* Problem requirements: In the records below, find the line with "Open the three-dot more options menu" and the line with "Given: Click the flight date 16 mayo, 2023"; return exactly those lines and every line between them.

*** Opening of Exercise materials ***

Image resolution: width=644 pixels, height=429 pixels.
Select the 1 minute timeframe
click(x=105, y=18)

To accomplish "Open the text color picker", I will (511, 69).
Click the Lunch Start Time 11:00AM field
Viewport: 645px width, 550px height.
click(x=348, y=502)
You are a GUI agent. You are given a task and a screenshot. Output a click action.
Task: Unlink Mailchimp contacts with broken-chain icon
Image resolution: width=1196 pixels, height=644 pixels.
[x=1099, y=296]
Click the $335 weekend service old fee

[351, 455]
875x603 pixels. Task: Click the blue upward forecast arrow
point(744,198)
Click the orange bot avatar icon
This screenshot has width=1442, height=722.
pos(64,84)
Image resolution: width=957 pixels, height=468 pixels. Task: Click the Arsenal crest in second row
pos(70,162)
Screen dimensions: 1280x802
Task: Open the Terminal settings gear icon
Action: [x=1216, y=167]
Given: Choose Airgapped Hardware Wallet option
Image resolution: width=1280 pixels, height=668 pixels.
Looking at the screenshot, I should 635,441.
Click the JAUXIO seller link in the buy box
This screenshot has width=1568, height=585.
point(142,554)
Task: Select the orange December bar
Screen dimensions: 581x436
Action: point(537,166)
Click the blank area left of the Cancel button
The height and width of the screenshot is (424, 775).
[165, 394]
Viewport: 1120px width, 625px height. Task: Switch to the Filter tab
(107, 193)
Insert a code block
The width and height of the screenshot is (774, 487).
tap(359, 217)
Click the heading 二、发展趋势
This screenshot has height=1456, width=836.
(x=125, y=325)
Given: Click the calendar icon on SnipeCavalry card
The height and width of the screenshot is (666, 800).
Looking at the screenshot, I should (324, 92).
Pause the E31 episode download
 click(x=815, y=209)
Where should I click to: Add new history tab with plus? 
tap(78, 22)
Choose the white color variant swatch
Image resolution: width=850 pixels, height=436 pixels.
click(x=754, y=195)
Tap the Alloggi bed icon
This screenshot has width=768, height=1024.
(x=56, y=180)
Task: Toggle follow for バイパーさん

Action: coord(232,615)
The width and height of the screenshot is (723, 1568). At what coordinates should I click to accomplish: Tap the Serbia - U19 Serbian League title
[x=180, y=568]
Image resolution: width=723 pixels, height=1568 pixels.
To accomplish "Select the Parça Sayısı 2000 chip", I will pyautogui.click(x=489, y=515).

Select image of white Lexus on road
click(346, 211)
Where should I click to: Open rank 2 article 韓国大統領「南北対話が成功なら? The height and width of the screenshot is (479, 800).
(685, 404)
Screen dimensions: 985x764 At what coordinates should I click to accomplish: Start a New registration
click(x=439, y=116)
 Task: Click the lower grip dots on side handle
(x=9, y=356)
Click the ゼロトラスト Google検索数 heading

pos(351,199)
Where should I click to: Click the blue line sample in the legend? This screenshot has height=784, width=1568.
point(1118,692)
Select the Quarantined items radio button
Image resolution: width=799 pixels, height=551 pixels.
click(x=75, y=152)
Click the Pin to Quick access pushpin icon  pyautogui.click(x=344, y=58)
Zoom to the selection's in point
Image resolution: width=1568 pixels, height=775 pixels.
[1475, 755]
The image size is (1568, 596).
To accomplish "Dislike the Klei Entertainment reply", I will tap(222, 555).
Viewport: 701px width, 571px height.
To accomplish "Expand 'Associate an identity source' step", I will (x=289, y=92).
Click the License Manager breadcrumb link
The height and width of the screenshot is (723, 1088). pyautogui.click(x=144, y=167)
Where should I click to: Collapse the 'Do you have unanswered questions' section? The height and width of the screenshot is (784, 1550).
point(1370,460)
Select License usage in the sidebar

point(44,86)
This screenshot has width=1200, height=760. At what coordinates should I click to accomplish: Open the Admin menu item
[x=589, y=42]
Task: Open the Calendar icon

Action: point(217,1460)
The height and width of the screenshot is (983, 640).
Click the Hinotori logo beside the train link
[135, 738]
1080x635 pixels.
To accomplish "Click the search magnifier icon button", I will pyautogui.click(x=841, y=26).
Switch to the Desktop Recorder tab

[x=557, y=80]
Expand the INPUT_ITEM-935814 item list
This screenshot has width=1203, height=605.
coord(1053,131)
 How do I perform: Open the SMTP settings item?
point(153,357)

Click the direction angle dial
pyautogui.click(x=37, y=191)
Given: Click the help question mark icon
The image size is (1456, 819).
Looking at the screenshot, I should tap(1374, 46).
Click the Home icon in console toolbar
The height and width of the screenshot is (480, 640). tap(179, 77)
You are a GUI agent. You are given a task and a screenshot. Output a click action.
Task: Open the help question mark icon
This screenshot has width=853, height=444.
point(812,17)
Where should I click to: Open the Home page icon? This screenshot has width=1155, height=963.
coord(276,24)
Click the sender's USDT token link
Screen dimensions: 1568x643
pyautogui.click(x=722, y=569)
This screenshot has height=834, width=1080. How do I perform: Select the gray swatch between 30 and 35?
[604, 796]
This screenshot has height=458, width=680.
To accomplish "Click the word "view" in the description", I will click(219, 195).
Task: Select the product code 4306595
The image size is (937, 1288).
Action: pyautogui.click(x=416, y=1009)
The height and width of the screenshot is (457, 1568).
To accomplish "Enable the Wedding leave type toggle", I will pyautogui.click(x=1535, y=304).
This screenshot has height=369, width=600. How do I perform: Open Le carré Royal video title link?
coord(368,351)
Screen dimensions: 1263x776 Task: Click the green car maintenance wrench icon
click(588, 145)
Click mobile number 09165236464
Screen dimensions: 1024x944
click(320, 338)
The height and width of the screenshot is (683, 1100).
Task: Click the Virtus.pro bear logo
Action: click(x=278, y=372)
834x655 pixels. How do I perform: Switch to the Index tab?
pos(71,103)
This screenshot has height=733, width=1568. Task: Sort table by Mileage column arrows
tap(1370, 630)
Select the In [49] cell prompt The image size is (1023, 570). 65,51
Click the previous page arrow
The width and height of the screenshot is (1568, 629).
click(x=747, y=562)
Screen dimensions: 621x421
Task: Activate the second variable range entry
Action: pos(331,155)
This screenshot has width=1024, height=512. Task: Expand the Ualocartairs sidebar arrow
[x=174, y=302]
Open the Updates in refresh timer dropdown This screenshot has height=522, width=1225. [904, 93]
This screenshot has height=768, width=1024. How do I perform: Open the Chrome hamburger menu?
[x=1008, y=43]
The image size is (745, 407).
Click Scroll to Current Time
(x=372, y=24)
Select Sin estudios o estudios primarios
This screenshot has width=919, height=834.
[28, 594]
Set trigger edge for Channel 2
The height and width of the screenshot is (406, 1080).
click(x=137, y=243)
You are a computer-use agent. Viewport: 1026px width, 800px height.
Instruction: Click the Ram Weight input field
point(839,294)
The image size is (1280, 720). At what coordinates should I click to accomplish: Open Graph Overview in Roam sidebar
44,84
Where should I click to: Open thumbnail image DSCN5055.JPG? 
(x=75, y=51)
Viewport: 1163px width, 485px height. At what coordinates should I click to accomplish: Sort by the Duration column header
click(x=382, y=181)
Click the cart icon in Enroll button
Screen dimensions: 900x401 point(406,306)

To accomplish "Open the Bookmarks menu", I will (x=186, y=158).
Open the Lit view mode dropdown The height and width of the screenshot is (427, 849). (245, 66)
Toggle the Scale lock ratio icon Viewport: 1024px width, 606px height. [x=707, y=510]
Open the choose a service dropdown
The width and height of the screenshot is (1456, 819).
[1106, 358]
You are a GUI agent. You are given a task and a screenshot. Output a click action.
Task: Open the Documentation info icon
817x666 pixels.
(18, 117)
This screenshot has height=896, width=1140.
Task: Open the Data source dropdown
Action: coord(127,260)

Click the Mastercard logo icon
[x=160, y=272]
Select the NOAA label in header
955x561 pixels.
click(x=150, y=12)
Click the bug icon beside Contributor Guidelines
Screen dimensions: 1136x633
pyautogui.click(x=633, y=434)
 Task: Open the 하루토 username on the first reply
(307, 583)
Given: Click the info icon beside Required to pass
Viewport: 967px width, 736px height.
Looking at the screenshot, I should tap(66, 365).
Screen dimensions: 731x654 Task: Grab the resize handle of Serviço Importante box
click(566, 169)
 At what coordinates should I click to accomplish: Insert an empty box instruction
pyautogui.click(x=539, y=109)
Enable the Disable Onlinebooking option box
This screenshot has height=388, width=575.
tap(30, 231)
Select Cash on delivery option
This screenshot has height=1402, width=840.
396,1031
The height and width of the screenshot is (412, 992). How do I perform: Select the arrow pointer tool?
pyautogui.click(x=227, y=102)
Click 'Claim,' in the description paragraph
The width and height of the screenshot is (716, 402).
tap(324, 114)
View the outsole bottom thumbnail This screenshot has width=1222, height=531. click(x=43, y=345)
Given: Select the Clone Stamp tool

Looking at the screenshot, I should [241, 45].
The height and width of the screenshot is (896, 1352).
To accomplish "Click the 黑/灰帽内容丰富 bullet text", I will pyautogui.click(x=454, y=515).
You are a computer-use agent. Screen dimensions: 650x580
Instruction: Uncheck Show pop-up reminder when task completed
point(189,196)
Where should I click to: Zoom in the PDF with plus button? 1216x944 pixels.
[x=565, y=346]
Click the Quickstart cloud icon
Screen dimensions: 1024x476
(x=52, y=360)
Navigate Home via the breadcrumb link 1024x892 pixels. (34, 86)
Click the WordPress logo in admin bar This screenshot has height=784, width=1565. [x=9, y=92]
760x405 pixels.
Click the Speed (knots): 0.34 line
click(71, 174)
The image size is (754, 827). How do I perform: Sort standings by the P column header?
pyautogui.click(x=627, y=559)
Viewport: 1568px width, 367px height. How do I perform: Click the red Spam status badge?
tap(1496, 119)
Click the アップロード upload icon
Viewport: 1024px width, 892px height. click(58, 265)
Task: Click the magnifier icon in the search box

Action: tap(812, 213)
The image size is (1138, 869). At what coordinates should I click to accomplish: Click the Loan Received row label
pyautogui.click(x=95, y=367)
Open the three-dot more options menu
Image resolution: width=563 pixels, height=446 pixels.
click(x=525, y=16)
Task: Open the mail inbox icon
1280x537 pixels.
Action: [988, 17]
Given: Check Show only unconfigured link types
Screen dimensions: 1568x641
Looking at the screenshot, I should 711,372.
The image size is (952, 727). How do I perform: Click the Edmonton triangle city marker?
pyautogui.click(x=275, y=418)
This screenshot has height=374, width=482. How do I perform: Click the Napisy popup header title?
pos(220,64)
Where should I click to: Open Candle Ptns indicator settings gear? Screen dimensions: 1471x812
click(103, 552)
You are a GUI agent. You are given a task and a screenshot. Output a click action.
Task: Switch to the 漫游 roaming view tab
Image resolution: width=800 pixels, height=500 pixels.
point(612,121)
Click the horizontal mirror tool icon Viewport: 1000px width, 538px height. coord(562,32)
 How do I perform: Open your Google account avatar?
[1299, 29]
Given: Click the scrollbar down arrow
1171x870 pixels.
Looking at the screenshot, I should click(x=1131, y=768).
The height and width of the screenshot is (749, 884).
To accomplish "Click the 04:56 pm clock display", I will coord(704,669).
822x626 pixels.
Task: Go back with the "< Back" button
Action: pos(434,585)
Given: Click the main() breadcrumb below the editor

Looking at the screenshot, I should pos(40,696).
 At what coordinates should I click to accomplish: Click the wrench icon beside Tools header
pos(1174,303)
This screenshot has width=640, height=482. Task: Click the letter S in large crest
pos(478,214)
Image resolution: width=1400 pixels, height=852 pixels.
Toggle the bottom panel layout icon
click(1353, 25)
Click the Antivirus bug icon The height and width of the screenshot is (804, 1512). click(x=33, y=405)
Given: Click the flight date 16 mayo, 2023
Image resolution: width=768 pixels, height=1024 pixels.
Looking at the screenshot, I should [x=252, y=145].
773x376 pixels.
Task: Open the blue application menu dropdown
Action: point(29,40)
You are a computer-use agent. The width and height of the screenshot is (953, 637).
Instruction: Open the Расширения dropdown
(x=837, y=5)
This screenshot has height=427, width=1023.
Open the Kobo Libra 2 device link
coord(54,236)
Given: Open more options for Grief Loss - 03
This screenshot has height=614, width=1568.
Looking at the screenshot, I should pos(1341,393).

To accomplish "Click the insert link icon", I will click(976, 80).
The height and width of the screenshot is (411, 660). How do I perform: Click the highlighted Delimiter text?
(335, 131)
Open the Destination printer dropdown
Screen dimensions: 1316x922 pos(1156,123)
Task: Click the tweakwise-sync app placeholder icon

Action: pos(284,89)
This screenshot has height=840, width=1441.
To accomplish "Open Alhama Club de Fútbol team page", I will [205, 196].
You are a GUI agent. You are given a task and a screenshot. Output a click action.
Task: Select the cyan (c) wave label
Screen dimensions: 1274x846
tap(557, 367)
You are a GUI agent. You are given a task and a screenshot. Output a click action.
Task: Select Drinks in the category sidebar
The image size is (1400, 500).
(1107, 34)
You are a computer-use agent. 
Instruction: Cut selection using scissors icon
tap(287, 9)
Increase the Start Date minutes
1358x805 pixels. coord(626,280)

*** Close of Exercise materials ***

* Expected answer:
Open the three-dot more options menu
Image resolution: width=563 pixels, height=446 pixels.
click(x=525, y=16)
Task: Open the mail inbox icon
1280x537 pixels.
Action: [988, 17]
Given: Check Show only unconfigured link types
Screen dimensions: 1568x641
Looking at the screenshot, I should 711,372.
The image size is (952, 727). How do I perform: Click the Edmonton triangle city marker?
pyautogui.click(x=275, y=418)
This screenshot has height=374, width=482. How do I perform: Click the Napisy popup header title?
pos(220,64)
Where should I click to: Open Candle Ptns indicator settings gear? Screen dimensions: 1471x812
click(103, 552)
You are a GUI agent. You are given a task and a screenshot. Output a click action.
Task: Switch to the 漫游 roaming view tab
Image resolution: width=800 pixels, height=500 pixels.
point(612,121)
Click the horizontal mirror tool icon Viewport: 1000px width, 538px height. coord(562,32)
 How do I perform: Open your Google account avatar?
[1299, 29]
Given: Click the scrollbar down arrow
1171x870 pixels.
Looking at the screenshot, I should click(x=1131, y=768).
The height and width of the screenshot is (749, 884).
To accomplish "Click the 04:56 pm clock display", I will coord(704,669).
822x626 pixels.
Task: Go back with the "< Back" button
Action: pos(434,585)
Given: Click the main() breadcrumb below the editor

Looking at the screenshot, I should pos(40,696).
 At what coordinates should I click to accomplish: Click the wrench icon beside Tools header
pos(1174,303)
This screenshot has width=640, height=482. Task: Click the letter S in large crest
pos(478,214)
Image resolution: width=1400 pixels, height=852 pixels.
Toggle the bottom panel layout icon
click(1353, 25)
Click the Antivirus bug icon The height and width of the screenshot is (804, 1512). click(x=33, y=405)
Given: Click the flight date 16 mayo, 2023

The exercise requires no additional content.